A quarter of a million homes should be built each year for the next 10 years and a raft of radical measures introduced to shake up social housing, the IPPR said.

Housing, Equality and Choice, published on Wednesday, criticised the vision for housing set out by deputy prime minister John Prescott's in February's Communities Plan.

The report said: "[The plan's] weakness is in its failure to integrate the housing proposals within a wider strategy for economic development."

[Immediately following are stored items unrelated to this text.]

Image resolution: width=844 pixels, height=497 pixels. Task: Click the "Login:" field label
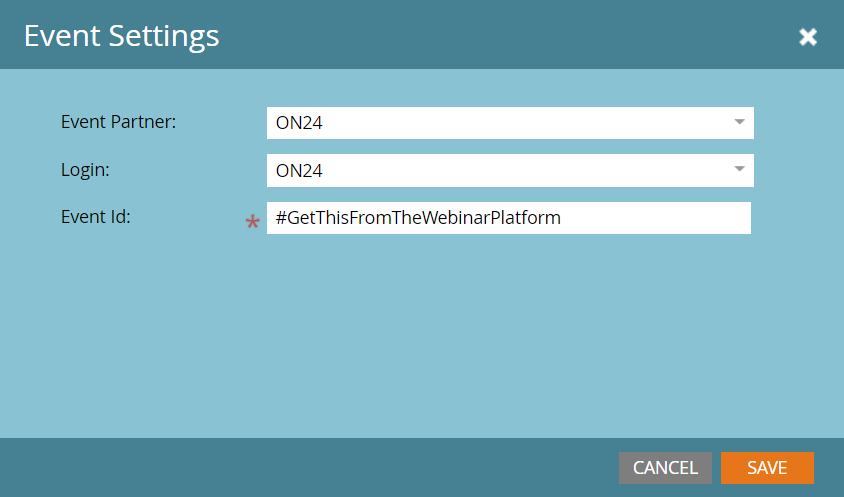click(85, 170)
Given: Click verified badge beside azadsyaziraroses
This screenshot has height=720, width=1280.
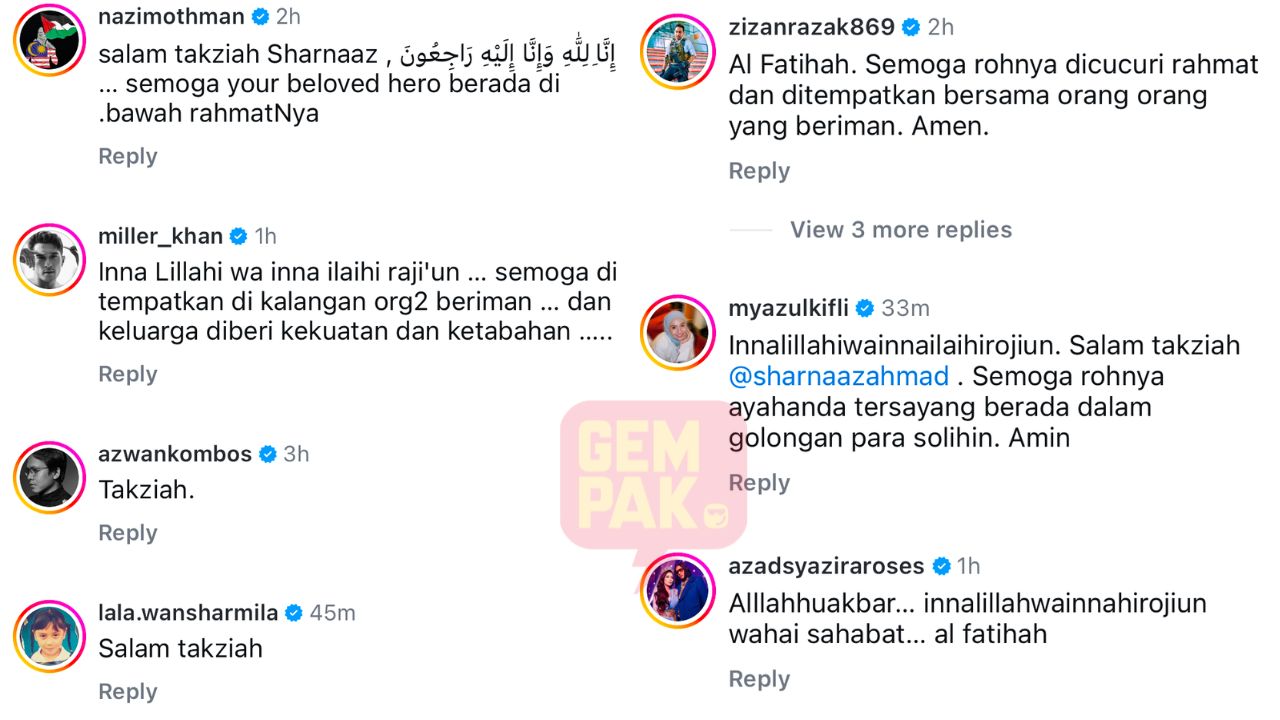Looking at the screenshot, I should tap(941, 566).
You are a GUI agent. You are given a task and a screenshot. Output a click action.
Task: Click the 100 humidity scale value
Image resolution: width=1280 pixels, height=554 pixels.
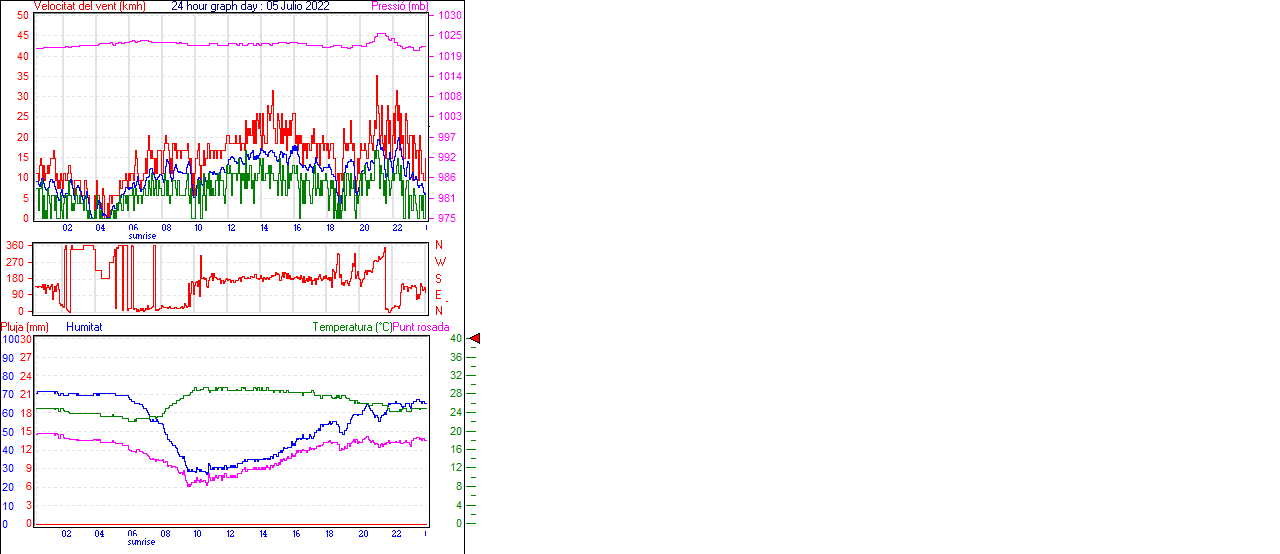[9, 339]
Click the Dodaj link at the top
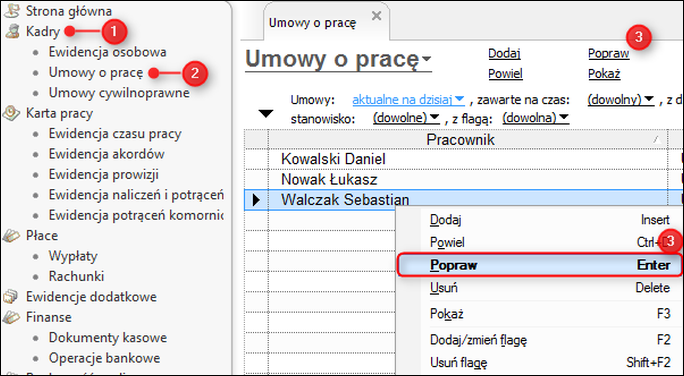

Instead, the IPPR recommends that:

  • authorities intervene to alter the pattern of housing tenure. New, overarching bodies called regional housing executives would commission social landlords to buy homes in areas of private housing. Social tenants would be offered the choice to move out of crowded urban centres
  • first homes lose their exemption from inheritance tax
  • full council tax be paid on second homes and higher bands of council tax be introduced
  • regional development agencies in London and the South-east stop trying to maximise economic growth and let the other, poorer regions catch up
  • the Communities Plan puts its housing policies into the context of wider strategies for regional development.

The Communities Plan fails to integrate the housing proposals within a strategy for economic development

Institute for Public Policy Research report

Chris Holmes, the report's author and a former director of homelessness charity Shelter, said: "We need an overall national policy to increase territorial justice and a better balance between people, homes and jobs, within which distinctive regional, sub-regional and local strategies can be developed."

Local government minister Nick Raynsford said the government would "look with interest" at the proposals.

The Communities Plan has also come under fire in a report from the Royal Institution of Chartered Surveyors. The RICS raised concerns that people will not want to move to the growth areas in the South-east. The report, released on 18 August, has been sent to economist Kate Barker, who is conducting a review of the housing market for the Treasury.

The Liberal Democrats intend to launch a "blue skies" review of housing at their conference in Brighton next month. The IPPR report will feed into this.